[Word and element pointing entries]
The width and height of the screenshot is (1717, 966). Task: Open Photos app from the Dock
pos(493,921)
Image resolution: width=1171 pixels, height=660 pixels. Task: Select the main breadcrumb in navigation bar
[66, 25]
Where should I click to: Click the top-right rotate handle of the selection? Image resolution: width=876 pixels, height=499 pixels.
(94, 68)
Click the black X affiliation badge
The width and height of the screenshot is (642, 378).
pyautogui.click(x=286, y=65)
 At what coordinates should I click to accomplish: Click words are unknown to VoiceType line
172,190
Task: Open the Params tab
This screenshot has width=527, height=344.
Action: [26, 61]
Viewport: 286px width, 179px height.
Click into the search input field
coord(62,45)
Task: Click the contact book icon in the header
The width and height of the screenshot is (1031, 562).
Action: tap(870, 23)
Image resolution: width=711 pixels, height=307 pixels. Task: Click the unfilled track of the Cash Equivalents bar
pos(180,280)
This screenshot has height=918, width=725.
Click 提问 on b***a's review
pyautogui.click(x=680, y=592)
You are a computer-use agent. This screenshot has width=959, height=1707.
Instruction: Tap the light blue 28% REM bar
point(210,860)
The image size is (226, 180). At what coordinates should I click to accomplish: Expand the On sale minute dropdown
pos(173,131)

Your instructions: Format every line of the items above as a JSON list of strings, with one string per line and blank lines left out.

Full output:
[
  "The width and height of the screenshot is (1717, 966). Task: Open Photos app from the Dock",
  "pos(493,921)",
  "Image resolution: width=1171 pixels, height=660 pixels. Task: Select the main breadcrumb in navigation bar",
  "[66, 25]",
  "Where should I click to: Click the top-right rotate handle of the selection? Image resolution: width=876 pixels, height=499 pixels.",
  "(94, 68)",
  "Click the black X affiliation badge",
  "The width and height of the screenshot is (642, 378).",
  "pyautogui.click(x=286, y=65)",
  " At what coordinates should I click to accomplish: Click words are unknown to VoiceType line",
  "172,190",
  "Task: Open the Params tab",
  "This screenshot has width=527, height=344.",
  "Action: [26, 61]",
  "Viewport: 286px width, 179px height.",
  "Click into the search input field",
  "coord(62,45)",
  "Task: Click the contact book icon in the header",
  "The width and height of the screenshot is (1031, 562).",
  "Action: tap(870, 23)",
  "Image resolution: width=711 pixels, height=307 pixels. Task: Click the unfilled track of the Cash Equivalents bar",
  "pos(180,280)",
  "This screenshot has height=918, width=725.",
  "Click 提问 on b***a's review",
  "pyautogui.click(x=680, y=592)",
  "You are a computer-use agent. This screenshot has width=959, height=1707.",
  "Instruction: Tap the light blue 28% REM bar",
  "point(210,860)",
  "The image size is (226, 180). At what coordinates should I click to accomplish: Expand the On sale minute dropdown",
  "pos(173,131)"
]